Burgess Franklin Brown
My grandfather was born in Tennessee, was part Cherokee Indian. When he came to Kansas, he came in a covered wagon, Indians were living all through the prairie states, buffalo roamed everywhere at this time. He settled in Sylvia, Ks and lived in or around there until he died. He was crippled since he was in his late teens, kicked by a horse, walked with a cane for years. He could drink coffee as hot as anyone could make it. He was an impatient and gruff person, all us grandchildren were a little around of him.
George Daniel Cochren
My father moved to Plevna with his family around 1919. First worked in harvest fields, then was a track walker for Santa Fe Railroad for a short period, and then became janitor for Plevna Public School, and remained so until his death. When I attended school, daddy was always janitor, when weather was bad, he would fix our lunch in the cooking room in school (hot dogs with sandwich spread and drinks). Boy! We liked that. We always watched for him to ring the school bell. He walked home with us for lunch every day the weather was good. Daddy never owned a car, but he made us a comfortable and happy home.

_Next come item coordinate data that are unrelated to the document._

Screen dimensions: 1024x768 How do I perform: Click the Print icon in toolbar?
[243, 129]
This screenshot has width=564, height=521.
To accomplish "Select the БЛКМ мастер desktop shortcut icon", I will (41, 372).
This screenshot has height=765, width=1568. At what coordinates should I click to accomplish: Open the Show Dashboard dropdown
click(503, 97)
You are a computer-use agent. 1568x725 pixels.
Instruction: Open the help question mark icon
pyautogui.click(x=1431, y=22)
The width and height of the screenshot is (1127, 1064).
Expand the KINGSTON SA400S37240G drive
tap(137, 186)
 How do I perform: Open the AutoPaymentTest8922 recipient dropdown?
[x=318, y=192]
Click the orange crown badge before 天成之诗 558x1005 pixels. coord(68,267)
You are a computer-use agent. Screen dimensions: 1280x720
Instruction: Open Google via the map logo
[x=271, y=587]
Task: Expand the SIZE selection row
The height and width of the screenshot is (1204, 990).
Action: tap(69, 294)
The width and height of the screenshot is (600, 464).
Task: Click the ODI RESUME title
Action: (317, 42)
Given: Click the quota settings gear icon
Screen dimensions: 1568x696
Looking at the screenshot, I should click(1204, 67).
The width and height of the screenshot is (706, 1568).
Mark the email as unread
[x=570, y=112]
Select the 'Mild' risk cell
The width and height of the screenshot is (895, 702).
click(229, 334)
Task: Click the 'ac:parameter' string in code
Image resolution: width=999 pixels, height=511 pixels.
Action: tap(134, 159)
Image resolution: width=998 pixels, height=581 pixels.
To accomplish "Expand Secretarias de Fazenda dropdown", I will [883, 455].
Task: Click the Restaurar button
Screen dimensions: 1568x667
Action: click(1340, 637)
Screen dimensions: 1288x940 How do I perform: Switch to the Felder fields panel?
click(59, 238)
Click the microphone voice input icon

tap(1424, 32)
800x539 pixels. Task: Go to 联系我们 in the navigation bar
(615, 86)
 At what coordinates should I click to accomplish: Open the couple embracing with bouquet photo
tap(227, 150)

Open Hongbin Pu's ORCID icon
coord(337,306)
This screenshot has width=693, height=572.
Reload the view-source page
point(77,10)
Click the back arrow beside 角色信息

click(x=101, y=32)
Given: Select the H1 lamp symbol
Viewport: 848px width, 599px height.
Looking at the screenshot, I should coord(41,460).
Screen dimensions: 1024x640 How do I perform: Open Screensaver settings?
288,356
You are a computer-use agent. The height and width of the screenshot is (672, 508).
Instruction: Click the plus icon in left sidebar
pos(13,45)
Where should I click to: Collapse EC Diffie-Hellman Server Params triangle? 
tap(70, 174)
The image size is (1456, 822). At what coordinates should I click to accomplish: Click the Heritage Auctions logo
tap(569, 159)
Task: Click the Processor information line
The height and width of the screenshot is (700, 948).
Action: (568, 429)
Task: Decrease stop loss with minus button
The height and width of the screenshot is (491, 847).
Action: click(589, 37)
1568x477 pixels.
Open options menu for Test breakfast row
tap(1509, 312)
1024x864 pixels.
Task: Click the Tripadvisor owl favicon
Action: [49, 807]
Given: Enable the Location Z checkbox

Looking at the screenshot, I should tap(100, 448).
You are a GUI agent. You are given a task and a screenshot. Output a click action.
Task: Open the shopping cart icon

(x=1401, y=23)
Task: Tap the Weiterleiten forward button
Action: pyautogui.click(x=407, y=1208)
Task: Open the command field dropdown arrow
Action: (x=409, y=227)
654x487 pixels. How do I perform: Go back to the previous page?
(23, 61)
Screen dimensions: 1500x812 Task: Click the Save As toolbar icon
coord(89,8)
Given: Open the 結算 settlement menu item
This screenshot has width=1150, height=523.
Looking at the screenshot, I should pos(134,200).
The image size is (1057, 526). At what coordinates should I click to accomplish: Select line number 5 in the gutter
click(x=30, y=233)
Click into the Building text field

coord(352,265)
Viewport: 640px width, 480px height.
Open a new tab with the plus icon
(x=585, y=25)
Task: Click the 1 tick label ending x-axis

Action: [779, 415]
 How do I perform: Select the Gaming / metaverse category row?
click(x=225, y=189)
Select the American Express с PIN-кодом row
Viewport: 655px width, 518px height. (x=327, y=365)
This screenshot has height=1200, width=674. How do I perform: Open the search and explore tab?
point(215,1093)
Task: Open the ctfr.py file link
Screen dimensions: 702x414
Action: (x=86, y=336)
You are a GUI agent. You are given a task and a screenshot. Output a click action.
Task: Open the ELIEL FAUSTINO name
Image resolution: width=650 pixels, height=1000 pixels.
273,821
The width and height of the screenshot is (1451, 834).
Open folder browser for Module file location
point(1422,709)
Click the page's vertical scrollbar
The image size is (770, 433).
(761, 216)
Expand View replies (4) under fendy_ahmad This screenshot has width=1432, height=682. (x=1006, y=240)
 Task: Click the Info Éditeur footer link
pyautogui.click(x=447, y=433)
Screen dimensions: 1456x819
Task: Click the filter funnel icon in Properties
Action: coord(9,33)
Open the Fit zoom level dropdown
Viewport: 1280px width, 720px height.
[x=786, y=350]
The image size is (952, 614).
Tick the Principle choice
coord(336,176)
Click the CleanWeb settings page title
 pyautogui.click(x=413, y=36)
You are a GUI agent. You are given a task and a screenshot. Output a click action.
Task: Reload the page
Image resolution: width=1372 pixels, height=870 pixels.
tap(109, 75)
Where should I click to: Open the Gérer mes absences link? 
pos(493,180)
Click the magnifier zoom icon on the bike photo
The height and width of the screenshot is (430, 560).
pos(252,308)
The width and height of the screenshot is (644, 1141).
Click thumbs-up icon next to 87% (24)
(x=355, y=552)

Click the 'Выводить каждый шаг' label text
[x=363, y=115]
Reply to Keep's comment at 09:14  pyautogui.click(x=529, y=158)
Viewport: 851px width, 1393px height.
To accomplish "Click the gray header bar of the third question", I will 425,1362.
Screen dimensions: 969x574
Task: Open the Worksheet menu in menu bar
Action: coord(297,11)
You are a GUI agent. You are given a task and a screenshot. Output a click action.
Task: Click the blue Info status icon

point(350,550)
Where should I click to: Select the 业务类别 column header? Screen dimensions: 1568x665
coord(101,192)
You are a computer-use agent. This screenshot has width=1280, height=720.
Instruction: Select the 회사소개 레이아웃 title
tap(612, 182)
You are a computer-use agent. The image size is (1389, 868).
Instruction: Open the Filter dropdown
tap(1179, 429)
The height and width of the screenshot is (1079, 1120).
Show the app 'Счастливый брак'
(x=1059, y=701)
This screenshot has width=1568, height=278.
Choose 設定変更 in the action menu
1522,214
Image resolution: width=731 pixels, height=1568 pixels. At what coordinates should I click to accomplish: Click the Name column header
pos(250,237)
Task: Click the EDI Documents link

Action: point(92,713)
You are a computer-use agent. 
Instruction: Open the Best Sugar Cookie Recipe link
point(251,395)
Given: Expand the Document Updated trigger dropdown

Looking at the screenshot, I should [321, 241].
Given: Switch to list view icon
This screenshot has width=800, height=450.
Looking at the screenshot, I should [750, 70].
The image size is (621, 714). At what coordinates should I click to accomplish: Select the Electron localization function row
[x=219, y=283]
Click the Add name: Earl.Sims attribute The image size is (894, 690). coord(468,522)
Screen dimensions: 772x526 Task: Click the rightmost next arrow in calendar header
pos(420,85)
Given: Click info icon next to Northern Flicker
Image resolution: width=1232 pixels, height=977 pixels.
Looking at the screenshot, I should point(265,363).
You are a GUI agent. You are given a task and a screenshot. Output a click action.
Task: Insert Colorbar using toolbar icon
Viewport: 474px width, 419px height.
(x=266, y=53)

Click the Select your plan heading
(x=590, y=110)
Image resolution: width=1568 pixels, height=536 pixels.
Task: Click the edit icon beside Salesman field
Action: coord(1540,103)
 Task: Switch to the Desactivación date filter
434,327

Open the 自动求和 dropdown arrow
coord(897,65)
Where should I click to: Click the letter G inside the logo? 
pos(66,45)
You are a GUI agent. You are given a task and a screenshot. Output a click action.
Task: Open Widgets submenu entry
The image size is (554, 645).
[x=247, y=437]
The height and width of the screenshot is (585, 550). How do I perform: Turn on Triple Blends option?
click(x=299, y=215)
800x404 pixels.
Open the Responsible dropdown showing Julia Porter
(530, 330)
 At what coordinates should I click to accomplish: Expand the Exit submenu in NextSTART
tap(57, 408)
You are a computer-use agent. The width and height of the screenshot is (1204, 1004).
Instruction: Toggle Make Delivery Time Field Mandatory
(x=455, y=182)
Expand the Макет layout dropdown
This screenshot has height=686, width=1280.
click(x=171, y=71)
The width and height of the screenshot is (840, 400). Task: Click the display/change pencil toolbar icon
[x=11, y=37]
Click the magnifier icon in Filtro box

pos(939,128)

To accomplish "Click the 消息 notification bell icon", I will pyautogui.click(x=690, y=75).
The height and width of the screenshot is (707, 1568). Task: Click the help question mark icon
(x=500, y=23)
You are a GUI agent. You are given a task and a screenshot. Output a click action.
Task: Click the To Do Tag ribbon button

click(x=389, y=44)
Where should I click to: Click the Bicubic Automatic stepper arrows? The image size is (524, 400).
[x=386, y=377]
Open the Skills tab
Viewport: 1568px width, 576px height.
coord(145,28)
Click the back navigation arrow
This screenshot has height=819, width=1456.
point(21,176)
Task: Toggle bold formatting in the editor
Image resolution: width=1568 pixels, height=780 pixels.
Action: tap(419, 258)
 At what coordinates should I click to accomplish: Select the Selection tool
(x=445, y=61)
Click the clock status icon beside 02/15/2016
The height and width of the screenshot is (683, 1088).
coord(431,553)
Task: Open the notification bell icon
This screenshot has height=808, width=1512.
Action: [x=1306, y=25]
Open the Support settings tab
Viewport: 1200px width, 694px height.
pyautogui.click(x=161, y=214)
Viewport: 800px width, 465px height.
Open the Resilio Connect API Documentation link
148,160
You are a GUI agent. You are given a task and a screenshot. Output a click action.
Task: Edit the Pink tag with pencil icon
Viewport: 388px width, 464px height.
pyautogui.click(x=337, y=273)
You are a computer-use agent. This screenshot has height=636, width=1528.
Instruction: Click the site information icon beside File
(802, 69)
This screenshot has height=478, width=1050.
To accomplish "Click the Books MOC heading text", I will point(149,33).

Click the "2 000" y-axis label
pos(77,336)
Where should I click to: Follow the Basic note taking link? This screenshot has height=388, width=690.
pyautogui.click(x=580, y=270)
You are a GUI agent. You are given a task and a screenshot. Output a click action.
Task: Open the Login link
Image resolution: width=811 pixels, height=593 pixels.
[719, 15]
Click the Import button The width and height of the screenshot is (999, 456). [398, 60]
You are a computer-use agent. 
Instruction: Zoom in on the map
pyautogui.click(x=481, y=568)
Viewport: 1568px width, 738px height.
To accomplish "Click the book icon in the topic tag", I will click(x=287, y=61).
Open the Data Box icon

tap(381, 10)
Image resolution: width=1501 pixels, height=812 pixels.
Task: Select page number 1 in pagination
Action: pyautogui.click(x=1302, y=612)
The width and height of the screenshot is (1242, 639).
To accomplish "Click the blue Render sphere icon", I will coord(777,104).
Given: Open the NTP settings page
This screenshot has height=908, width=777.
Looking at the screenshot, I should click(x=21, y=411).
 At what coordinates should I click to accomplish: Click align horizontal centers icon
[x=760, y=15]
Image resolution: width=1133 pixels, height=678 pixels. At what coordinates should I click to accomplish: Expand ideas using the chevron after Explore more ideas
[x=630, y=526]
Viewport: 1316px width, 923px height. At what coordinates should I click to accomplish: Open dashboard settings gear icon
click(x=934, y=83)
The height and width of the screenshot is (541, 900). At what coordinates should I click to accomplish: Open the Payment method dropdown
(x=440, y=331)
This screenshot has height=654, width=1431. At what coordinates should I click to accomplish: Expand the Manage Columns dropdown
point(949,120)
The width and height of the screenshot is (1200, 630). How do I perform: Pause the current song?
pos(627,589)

He played violin and piano. He bought us a player piano when I was in my early teens. He would play and we would all sing.
He told us of when he first came to Plevna as a boy, there were buffalo roaming all over the plain. The first thing I can remember was going swimming, with me on his back. I was about 2 ½ years old, my mother said, but I can remember it clearly.
When pay day came, once a month, Daddy always bought a cigar and a big sack of candy. When we would smell the cigar smoke, we knew it was candy time. Daddy was a good moral man. He lived like a gentleman and set a good example for us. He was a positive man about manners. Was not a Christian until on his death bed 2 days before his death, he himself told me he had made his peace with God.
Valjean, my brother, was born after we moved to Plevna.
He (father) lived to only to see one grandchild, when Melvin Daniel Priest was one month old, he died. He and mother were very happy together. We were really poor, but didn’t know it, because we were happy, and never went hungry or ragged.